Le jeu de tous les chanteurs est excellent, ce qui est d'autant plus important dans une petite salle qui ne
supporterait ni l'outrance ni l'approximation, mais les chanteurs s'intègrent aussi parfaitement dans un plan
d'ensemble où chacun semble être sa propre marionnette, que ses vêtements clairs détachent sur le fond noir.
Les "fantômes" Quint et Jessel, dans cette perspective, ne sont différents des vivants que par leur degré de
présence et non par leur nature.
On peut regretter l'usage un peu rebattu de la cage de scène nue, mais si elle apparaît trop en lumière au
début, elle ne forme ensuite le plus souvent qu'une "boîte noire" que l'on oublie vite, captivé par les
qualités dramatiques de l'oeuvre comme par la qualité de l'interprétation, qui traduit très bien la montée de
la tension dramatique.
Le seul élément de décor est un triangle montant et descendant des cintres (animé par le même marionnettiste
que les personnages? :-), auquel sont attachées des bandes de tissu qui dissimulent et découvrent
alternativement vivants et fantômes, comme une sorte de forêt mobile. Ça ne coûte pas cher et ça fonctionne.

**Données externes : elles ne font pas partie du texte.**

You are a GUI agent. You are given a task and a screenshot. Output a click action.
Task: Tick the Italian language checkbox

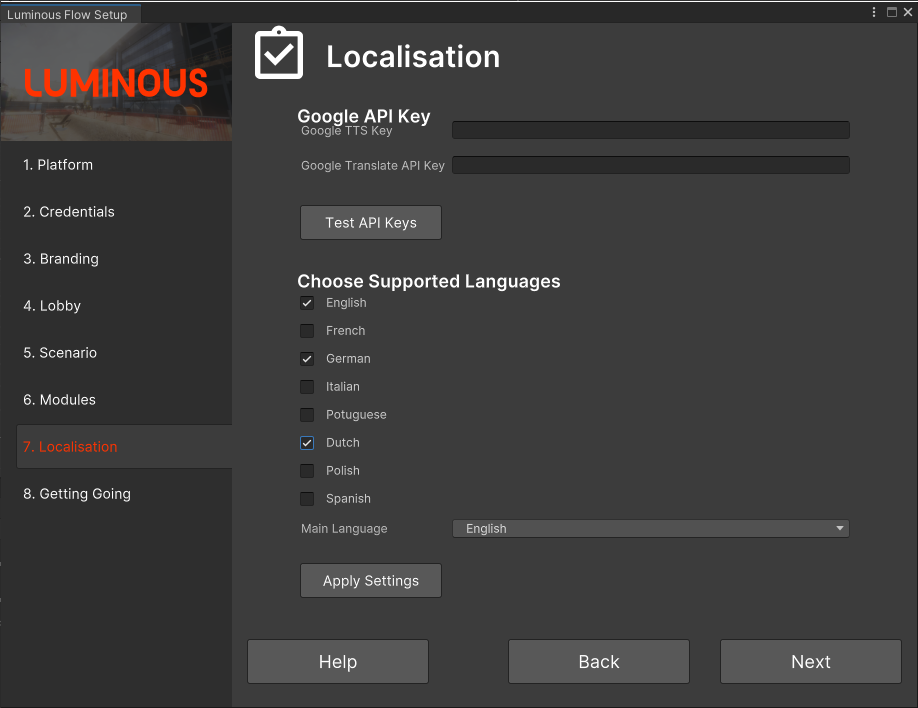coord(307,387)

Une crinoline descend aussi des cintres comme une cage prête à enfermer la gouvernante, mais non, elle
l'enfile et la portera jusqu'à la fin. Faut-il y voir un symbole de son assimilation à l'univers clos du
domaine, voire aux fantômes, Miss Jessel portant la même? C'est en tout cas une belle image.
Le costume de Miles est particulièrement réussi, avec sa veste cintrée claire aux épaules rembourrées qui lui donne un air de mauvais garçon angélique. Les autres costumes restent dans une neutralité un peu décevante, ni d'époque ni signifiante.
Vocalement, le plateau est remarquable. La voix chaude et puissante de Maria Soulis séduit particulièrement. Jun Suzuki ne force sa voix que l'instant d'un cri en voix parlée. Claire Pichon a déjà une bonne puissance, dont elle ne doit cependant pas abuser.